You see, I had spent a good bit of time over the past few days wallowing in self pity, disappointed my original plans for Thanksgiving didn't pan out and that I wasn't doing exactly (to the 'T') what I wanted to do. If you don't see a theme here, I shall help by spelling it out for you: it was M-E, me, me. I was so focused on my happiness and making everything perfect for myself that I was failing to acknowledge Christ, His hand on my life, the gift of His son and the fact that I am not in control (which is, time and time again, a huge shock to me). Instead of abiding in Him and He in me, I was preferring the company of me, myself and I: pity party, table for 3. Problem is, this party isn't really all that fun. In fact, it's downright lame and lonely. As I meditated on these thoughts, I slowly began to appreciate exactly where I was and the unexpected surprise of discovering a beautiful bell tower, chapel and scripture-etched stone. I was able to see the beauty of Christ because I took my eyes (and all my focus) of of myself. He was there, waiting for me and He is faithful. (Psalm 16:11)
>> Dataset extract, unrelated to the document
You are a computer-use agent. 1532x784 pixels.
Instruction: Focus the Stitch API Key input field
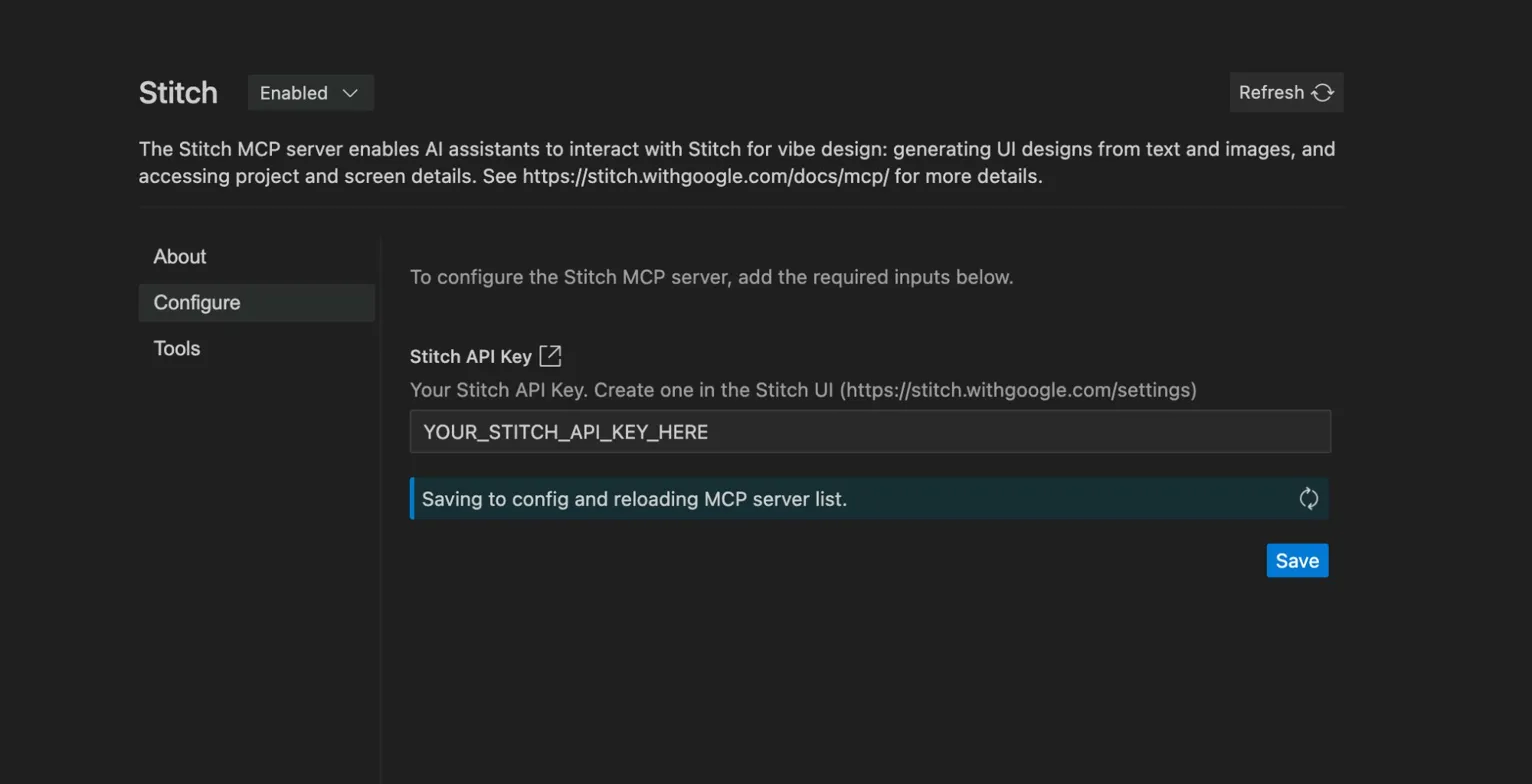[x=870, y=432]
After my soul was fed, it was time to focus on feeding my physical body so I had to get to work on prepping the turkey and all the trimmings for our Thanksgiving feast. This was the first occasion I had actual fennel for my infamous stuffing, so as you might imagine, a photo opp with this curious specimen was a must.
While the turkeys were a-roastin', we found some time to sip on a nice bottle or red, capture some prime Kodak moments and play with the two loves of my life.
After the brief diversion, it was full steam ahead and I was a girl on a mission, focused with my eye on the prize. I had 2 pans going on the stove, dishes in the oven, turkeys going in shifts. It was pure mayhem and our timeline might have been pushed ~3 hours back from the original goal. However, I think these couple of snapshots show that nothing came from a can or a box. It was blood, sweat and tears (with maybe some rosemary and thyme thrown in as well).
When we finally sat down to eat (I believe at that point it was close to 8:00 PM), it was well worth every frustrating minute. There were two turkeys, two types of homemade cranberry sauce, herbed carrots, sourdough stuffing (w/pear, fennel and pancetta), roasted green beans w/goat cheese, corn pudding and sweet potato casserole.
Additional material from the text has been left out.